* **INSTRUCTIONS TO FOLLOW**:
Give an exact copy of the data that follows.

Entries taken from a collection
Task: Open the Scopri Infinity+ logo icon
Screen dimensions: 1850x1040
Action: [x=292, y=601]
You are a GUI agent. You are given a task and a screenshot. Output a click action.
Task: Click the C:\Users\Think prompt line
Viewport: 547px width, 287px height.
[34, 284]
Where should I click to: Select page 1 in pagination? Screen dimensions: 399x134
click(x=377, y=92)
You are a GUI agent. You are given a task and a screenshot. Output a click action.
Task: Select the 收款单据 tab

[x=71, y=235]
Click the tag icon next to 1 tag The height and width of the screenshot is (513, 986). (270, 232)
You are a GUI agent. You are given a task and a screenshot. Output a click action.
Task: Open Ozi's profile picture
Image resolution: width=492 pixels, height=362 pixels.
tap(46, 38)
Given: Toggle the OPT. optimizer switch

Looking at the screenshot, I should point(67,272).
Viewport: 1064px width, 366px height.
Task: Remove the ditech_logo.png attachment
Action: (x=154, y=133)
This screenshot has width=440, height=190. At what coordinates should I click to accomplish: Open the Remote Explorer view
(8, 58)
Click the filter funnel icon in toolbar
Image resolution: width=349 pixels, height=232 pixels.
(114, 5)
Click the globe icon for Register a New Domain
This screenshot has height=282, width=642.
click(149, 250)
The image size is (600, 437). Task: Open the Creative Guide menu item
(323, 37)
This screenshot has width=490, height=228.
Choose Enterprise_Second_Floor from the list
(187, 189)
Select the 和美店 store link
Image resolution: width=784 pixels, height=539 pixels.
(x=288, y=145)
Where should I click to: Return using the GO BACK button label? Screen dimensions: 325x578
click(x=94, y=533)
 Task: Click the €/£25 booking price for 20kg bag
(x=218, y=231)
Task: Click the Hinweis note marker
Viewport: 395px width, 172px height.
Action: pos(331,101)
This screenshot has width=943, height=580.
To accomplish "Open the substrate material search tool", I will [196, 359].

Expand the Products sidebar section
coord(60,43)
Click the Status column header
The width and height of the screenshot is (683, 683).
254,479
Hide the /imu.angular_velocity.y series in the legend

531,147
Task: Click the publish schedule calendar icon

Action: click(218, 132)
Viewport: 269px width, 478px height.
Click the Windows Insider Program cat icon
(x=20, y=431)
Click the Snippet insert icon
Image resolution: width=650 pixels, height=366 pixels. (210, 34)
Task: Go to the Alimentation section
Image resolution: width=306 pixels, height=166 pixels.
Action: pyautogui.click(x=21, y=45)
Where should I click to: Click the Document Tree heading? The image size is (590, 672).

* **WRITTEN REPLY**:
Task: Open the Scopri Infinity+ logo icon
Screen dimensions: 1850x1040
Action: [x=292, y=601]
You are a GUI agent. You are given a task and a screenshot. Output a click action.
Task: Click the C:\Users\Think prompt line
Viewport: 547px width, 287px height.
[34, 284]
Where should I click to: Select page 1 in pagination? Screen dimensions: 399x134
click(x=377, y=92)
You are a GUI agent. You are given a task and a screenshot. Output a click action.
Task: Select the 收款单据 tab

[x=71, y=235]
Click the tag icon next to 1 tag The height and width of the screenshot is (513, 986). (270, 232)
You are a GUI agent. You are given a task and a screenshot. Output a click action.
Task: Open Ozi's profile picture
Image resolution: width=492 pixels, height=362 pixels.
tap(46, 38)
Given: Toggle the OPT. optimizer switch

Looking at the screenshot, I should point(67,272).
Viewport: 1064px width, 366px height.
Task: Remove the ditech_logo.png attachment
Action: (x=154, y=133)
This screenshot has width=440, height=190. At what coordinates should I click to accomplish: Open the Remote Explorer view
(8, 58)
Click the filter funnel icon in toolbar
Image resolution: width=349 pixels, height=232 pixels.
(114, 5)
Click the globe icon for Register a New Domain
This screenshot has height=282, width=642.
click(149, 250)
The image size is (600, 437). Task: Open the Creative Guide menu item
(323, 37)
This screenshot has width=490, height=228.
Choose Enterprise_Second_Floor from the list
(187, 189)
Select the 和美店 store link
Image resolution: width=784 pixels, height=539 pixels.
(x=288, y=145)
Where should I click to: Return using the GO BACK button label? Screen dimensions: 325x578
click(x=94, y=533)
 Task: Click the €/£25 booking price for 20kg bag
(x=218, y=231)
Task: Click the Hinweis note marker
Viewport: 395px width, 172px height.
Action: pos(331,101)
This screenshot has width=943, height=580.
To accomplish "Open the substrate material search tool", I will [196, 359].

Expand the Products sidebar section
coord(60,43)
Click the Status column header
The width and height of the screenshot is (683, 683).
254,479
Hide the /imu.angular_velocity.y series in the legend

531,147
Task: Click the publish schedule calendar icon

Action: click(218, 132)
Viewport: 269px width, 478px height.
Click the Windows Insider Program cat icon
(x=20, y=431)
Click the Snippet insert icon
Image resolution: width=650 pixels, height=366 pixels. (210, 34)
Task: Go to the Alimentation section
Image resolution: width=306 pixels, height=166 pixels.
Action: pyautogui.click(x=21, y=45)
Where should I click to: Click the Document Tree heading? The image size is (590, 672).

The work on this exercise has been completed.